EXTRACTED RECORDS Block Start

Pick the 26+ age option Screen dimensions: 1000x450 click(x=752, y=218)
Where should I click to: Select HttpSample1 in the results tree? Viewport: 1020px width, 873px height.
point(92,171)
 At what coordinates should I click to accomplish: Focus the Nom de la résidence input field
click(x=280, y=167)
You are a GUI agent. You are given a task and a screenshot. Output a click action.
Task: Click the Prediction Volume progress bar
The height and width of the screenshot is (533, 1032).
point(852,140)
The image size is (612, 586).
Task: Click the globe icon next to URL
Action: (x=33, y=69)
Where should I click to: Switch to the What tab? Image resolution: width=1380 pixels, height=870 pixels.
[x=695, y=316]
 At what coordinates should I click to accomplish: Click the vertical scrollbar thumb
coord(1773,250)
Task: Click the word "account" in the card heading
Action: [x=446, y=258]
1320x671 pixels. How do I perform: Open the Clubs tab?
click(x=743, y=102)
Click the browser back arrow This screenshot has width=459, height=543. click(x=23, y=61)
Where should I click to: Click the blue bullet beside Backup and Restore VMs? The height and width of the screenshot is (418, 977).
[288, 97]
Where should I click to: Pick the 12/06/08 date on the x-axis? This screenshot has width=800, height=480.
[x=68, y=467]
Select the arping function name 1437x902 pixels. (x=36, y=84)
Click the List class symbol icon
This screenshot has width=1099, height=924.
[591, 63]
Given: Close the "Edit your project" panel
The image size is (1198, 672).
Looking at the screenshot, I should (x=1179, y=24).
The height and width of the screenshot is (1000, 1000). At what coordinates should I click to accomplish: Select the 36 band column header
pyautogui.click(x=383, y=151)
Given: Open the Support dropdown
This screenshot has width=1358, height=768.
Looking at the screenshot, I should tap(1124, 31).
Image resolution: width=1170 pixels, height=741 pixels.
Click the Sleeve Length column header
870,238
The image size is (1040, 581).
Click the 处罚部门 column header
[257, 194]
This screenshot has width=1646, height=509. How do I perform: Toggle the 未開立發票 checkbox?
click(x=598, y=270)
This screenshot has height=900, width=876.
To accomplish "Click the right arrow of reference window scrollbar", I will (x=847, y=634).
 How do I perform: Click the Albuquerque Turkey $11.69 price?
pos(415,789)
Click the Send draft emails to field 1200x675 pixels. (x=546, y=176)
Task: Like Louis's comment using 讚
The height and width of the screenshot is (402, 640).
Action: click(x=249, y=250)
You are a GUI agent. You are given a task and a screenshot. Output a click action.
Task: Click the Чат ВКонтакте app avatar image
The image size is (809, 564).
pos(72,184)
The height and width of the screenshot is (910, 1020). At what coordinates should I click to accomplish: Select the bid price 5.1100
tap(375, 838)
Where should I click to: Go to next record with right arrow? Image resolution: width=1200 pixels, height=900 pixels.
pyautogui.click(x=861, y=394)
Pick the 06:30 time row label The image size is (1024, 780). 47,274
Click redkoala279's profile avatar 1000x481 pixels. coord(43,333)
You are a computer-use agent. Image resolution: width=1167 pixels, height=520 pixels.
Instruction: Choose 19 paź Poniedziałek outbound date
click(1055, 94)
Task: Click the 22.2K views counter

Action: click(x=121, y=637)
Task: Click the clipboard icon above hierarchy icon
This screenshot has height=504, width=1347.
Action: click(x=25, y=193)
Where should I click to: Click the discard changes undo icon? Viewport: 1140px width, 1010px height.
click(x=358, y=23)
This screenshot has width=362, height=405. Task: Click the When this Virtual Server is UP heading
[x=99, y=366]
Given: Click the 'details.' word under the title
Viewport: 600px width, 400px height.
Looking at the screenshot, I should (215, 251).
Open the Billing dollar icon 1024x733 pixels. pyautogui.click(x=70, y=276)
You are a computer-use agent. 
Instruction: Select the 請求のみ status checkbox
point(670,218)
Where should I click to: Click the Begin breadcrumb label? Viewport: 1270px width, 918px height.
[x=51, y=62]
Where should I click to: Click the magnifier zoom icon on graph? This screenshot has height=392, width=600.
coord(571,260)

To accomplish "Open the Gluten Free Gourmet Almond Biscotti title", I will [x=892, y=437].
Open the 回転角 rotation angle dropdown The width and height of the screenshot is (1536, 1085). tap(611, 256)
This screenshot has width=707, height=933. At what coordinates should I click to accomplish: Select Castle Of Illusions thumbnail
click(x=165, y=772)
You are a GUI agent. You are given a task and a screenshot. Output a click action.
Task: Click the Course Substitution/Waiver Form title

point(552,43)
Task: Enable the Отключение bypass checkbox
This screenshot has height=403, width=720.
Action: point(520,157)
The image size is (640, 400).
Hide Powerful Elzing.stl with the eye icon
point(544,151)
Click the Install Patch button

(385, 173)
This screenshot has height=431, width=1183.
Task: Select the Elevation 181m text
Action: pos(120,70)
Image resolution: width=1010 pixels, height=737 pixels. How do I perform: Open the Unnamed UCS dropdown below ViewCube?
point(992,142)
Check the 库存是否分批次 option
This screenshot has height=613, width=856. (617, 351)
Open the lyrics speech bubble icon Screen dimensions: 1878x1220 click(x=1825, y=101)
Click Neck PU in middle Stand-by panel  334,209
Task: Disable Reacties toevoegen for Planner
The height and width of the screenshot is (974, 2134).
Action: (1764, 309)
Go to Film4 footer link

EXTRACTED RECORDS Block End

**PROBLEM:**
Your answer should be every line above that contains the word "avatar".

**WRITTEN SOLUTION:**
Task: Click the Чат ВКонтакте app avatar image
Click redkoala279's profile avatar 1000x481 pixels. coord(43,333)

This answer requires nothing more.